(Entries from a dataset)
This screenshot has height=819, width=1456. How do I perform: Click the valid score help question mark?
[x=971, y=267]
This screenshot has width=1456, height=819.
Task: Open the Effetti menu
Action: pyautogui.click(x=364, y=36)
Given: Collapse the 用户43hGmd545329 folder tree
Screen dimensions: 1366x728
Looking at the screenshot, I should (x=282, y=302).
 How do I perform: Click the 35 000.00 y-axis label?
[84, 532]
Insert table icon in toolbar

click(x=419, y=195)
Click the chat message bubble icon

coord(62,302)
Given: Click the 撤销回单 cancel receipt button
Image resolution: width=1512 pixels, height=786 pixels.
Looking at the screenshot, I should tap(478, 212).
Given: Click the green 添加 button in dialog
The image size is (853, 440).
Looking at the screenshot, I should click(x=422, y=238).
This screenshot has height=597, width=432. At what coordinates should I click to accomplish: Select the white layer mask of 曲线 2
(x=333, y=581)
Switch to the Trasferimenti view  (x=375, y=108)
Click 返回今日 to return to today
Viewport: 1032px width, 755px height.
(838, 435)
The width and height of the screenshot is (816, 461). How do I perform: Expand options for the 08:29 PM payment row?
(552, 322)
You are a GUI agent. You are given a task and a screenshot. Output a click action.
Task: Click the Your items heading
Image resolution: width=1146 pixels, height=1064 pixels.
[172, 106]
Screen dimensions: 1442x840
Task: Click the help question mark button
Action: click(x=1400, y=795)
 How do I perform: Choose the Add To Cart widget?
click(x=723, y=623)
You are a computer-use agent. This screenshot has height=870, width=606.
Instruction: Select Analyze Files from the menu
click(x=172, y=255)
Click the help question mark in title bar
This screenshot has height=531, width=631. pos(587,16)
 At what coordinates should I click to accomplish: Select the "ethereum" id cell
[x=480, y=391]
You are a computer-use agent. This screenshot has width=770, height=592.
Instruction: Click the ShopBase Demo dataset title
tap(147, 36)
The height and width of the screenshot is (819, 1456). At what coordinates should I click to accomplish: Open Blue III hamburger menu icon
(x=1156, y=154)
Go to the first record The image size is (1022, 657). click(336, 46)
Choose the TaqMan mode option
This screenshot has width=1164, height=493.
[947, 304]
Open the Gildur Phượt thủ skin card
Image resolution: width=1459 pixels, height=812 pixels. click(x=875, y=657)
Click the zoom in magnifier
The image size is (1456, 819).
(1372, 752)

# TASK OBJECTIVE
Format the records above as a Markdown table with two columns, "No." and "Line". Give each non-blank line its own numbered row and skip the blank lines.

# THE COMPLETED TASK
| No. | Line |
|---|---|
| 1 | This screenshot has height=819, width=1456. How do I perform: Click the valid score help question mark? |
| 2 | [x=971, y=267] |
| 3 | This screenshot has width=1456, height=819. |
| 4 | Task: Open the Effetti menu |
| 5 | Action: pyautogui.click(x=364, y=36) |
| 6 | Given: Collapse the 用户43hGmd545329 folder tree |
| 7 | Screen dimensions: 1366x728 |
| 8 | Looking at the screenshot, I should (x=282, y=302). |
| 9 |  How do I perform: Click the 35 000.00 y-axis label? |
| 10 | [84, 532] |
| 11 | Insert table icon in toolbar |
| 12 | click(x=419, y=195) |
| 13 | Click the chat message bubble icon |
| 14 | coord(62,302) |
| 15 | Given: Click the 撤销回单 cancel receipt button |
| 16 | Image resolution: width=1512 pixels, height=786 pixels. |
| 17 | Looking at the screenshot, I should tap(478, 212). |
| 18 | Given: Click the green 添加 button in dialog |
| 19 | The image size is (853, 440). |
| 20 | Looking at the screenshot, I should click(x=422, y=238). |
| 21 | This screenshot has height=597, width=432. At what coordinates should I click to accomplish: Select the white layer mask of 曲线 2 |
| 22 | (x=333, y=581) |
| 23 | Switch to the Trasferimenti view  (x=375, y=108) |
| 24 | Click 返回今日 to return to today |
| 25 | Viewport: 1032px width, 755px height. |
| 26 | (838, 435) |
| 27 | The width and height of the screenshot is (816, 461). How do I perform: Expand options for the 08:29 PM payment row? |
| 28 | (552, 322) |
| 29 | You are a GUI agent. You are given a task and a screenshot. Output a click action. |
| 30 | Task: Click the Your items heading |
| 31 | Image resolution: width=1146 pixels, height=1064 pixels. |
| 32 | [172, 106] |
| 33 | Screen dimensions: 1442x840 |
| 34 | Task: Click the help question mark button |
| 35 | Action: click(x=1400, y=795) |
| 36 |  How do I perform: Choose the Add To Cart widget? |
| 37 | click(x=723, y=623) |
| 38 | You are a computer-use agent. This screenshot has height=870, width=606. |
| 39 | Instruction: Select Analyze Files from the menu |
| 40 | click(x=172, y=255) |
| 41 | Click the help question mark in title bar |
| 42 | This screenshot has height=531, width=631. pos(587,16) |
| 43 |  At what coordinates should I click to accomplish: Select the "ethereum" id cell |
| 44 | [x=480, y=391] |
| 45 | You are a computer-use agent. This screenshot has width=770, height=592. |
| 46 | Instruction: Click the ShopBase Demo dataset title |
| 47 | tap(147, 36) |
| 48 | The height and width of the screenshot is (819, 1456). At what coordinates should I click to accomplish: Open Blue III hamburger menu icon |
| 49 | (x=1156, y=154) |
| 50 | Go to the first record The image size is (1022, 657). click(336, 46) |
| 51 | Choose the TaqMan mode option |
| 52 | This screenshot has width=1164, height=493. |
| 53 | [947, 304] |
| 54 | Open the Gildur Phượt thủ skin card |
| 55 | Image resolution: width=1459 pixels, height=812 pixels. click(x=875, y=657) |
| 56 | Click the zoom in magnifier |
| 57 | The image size is (1456, 819). |
| 58 | (1372, 752) |